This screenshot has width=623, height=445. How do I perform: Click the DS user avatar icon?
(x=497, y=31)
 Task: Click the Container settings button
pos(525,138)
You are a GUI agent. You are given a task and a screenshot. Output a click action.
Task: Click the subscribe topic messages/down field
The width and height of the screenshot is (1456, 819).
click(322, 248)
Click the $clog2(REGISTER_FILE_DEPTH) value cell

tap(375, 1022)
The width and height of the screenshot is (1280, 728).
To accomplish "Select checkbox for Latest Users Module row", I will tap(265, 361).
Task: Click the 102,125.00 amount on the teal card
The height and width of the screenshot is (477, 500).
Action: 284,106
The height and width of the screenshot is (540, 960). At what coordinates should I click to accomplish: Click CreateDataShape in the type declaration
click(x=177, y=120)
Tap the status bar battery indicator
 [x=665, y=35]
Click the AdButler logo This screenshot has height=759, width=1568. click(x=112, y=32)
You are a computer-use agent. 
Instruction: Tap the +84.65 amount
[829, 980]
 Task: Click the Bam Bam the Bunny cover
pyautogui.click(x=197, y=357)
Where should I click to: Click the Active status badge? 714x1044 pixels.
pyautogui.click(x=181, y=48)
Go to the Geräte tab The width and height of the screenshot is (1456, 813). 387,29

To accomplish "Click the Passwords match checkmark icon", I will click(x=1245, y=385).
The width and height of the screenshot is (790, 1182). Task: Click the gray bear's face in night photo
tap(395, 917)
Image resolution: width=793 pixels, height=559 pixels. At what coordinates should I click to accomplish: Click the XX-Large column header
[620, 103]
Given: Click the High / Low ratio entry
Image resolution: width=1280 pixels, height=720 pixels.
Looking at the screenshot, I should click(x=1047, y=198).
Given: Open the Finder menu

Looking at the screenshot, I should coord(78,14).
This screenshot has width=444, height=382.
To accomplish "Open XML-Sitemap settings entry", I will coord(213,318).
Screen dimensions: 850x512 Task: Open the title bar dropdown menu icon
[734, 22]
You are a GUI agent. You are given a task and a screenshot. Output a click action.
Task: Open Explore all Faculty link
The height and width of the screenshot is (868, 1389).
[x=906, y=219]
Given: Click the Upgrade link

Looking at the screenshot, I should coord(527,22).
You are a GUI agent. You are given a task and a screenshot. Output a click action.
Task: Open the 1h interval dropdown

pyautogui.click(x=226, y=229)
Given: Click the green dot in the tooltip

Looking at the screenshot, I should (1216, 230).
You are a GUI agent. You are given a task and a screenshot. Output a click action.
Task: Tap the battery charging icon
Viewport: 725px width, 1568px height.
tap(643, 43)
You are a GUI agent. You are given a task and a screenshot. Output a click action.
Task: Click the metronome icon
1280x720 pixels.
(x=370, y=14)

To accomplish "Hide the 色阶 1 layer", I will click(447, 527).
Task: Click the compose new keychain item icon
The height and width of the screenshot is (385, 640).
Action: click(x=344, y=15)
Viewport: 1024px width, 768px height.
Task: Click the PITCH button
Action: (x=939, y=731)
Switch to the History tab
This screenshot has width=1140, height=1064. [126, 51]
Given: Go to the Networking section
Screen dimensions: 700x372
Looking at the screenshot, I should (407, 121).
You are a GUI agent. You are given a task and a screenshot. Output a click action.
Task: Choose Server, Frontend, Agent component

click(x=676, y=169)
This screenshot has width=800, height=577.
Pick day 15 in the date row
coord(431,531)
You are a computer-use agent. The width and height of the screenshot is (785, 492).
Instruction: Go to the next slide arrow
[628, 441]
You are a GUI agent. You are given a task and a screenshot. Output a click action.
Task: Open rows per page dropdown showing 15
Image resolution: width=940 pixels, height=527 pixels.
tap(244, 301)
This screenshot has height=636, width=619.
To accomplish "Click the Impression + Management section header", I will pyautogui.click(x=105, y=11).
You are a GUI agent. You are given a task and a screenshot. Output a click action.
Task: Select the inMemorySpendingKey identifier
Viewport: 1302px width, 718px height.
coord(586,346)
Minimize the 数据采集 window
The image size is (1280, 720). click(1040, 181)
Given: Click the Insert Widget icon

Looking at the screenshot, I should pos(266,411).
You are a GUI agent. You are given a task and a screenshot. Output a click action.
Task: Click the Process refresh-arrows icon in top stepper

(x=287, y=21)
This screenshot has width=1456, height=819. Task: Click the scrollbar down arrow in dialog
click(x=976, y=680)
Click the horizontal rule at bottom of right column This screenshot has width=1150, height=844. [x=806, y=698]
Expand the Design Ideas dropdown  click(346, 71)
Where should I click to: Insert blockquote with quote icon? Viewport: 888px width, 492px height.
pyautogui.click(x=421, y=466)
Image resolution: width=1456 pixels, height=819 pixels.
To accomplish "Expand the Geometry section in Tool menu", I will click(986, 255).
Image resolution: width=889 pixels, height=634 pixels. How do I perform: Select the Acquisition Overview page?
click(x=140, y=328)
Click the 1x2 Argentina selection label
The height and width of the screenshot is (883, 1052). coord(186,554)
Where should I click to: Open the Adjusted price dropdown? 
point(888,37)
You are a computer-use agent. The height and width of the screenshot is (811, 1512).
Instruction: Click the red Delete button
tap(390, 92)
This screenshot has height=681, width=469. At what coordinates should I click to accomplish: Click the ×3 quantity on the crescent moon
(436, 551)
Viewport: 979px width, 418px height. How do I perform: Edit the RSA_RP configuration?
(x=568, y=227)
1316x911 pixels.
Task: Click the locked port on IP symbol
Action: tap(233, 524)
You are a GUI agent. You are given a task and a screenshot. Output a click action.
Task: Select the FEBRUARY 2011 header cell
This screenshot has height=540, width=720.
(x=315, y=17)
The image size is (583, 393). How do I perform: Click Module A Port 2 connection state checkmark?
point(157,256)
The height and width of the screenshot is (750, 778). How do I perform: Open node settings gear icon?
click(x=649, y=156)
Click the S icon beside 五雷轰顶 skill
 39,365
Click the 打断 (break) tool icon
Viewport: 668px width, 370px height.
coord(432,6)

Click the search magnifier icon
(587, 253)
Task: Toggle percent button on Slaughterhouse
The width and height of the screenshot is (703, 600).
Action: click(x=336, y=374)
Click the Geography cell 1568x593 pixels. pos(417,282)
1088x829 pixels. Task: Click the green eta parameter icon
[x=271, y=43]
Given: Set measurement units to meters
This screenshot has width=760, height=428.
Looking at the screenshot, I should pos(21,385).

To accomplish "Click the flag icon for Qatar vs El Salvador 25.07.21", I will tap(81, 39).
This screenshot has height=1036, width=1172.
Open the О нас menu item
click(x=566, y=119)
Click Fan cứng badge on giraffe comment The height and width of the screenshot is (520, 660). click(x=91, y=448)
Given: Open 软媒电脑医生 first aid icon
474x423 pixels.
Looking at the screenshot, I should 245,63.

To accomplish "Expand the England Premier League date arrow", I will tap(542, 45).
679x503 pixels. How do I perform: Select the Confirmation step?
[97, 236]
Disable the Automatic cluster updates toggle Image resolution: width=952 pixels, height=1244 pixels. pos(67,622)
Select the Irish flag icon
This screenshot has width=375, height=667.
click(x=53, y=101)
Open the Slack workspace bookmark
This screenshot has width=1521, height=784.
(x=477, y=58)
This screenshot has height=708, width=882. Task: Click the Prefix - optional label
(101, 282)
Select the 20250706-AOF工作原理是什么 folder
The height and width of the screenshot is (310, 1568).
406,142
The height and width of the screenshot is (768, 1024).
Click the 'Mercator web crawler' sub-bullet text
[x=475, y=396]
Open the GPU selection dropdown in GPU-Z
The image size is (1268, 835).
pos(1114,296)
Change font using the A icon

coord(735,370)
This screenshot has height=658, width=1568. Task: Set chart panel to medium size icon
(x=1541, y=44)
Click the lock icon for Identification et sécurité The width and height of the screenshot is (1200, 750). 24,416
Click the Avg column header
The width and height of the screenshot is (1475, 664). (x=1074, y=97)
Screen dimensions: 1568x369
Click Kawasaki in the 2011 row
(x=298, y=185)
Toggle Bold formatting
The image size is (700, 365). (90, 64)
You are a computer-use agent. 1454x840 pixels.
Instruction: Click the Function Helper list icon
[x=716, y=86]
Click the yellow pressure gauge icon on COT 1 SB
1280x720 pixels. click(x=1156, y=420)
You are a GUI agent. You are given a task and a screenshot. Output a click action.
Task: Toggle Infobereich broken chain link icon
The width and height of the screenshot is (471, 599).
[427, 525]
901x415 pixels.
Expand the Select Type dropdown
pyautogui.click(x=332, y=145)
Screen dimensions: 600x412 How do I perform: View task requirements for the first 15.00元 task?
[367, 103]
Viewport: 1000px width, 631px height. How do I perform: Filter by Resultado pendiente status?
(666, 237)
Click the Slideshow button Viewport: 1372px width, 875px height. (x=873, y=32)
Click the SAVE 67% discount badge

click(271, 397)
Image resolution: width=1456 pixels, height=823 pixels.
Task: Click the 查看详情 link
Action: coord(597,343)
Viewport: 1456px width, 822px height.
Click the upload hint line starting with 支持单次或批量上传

What you will do » Render the part of the items that opens with the line containing "will tap(81, 39)." and closes with the line containing "(x=477, y=58)" as a numbered list, omitting blank lines.

Output of the exercise »
1. To accomplish "Click the flag icon for Qatar vs El Salvador 25.07.21", I will tap(81, 39).
2. This screenshot has height=1036, width=1172.
3. Open the О нас menu item
4. click(x=566, y=119)
5. Click Fan cứng badge on giraffe comment The height and width of the screenshot is (520, 660). click(x=91, y=448)
6. Given: Open 软媒电脑医生 first aid icon
7. 474x423 pixels.
8. Looking at the screenshot, I should 245,63.
9. To accomplish "Expand the England Premier League date arrow", I will tap(542, 45).
10. 679x503 pixels. How do I perform: Select the Confirmation step?
11. [97, 236]
12. Disable the Automatic cluster updates toggle Image resolution: width=952 pixels, height=1244 pixels. pos(67,622)
13. Select the Irish flag icon
14. This screenshot has width=375, height=667.
15. click(x=53, y=101)
16. Open the Slack workspace bookmark
17. This screenshot has width=1521, height=784.
18. (x=477, y=58)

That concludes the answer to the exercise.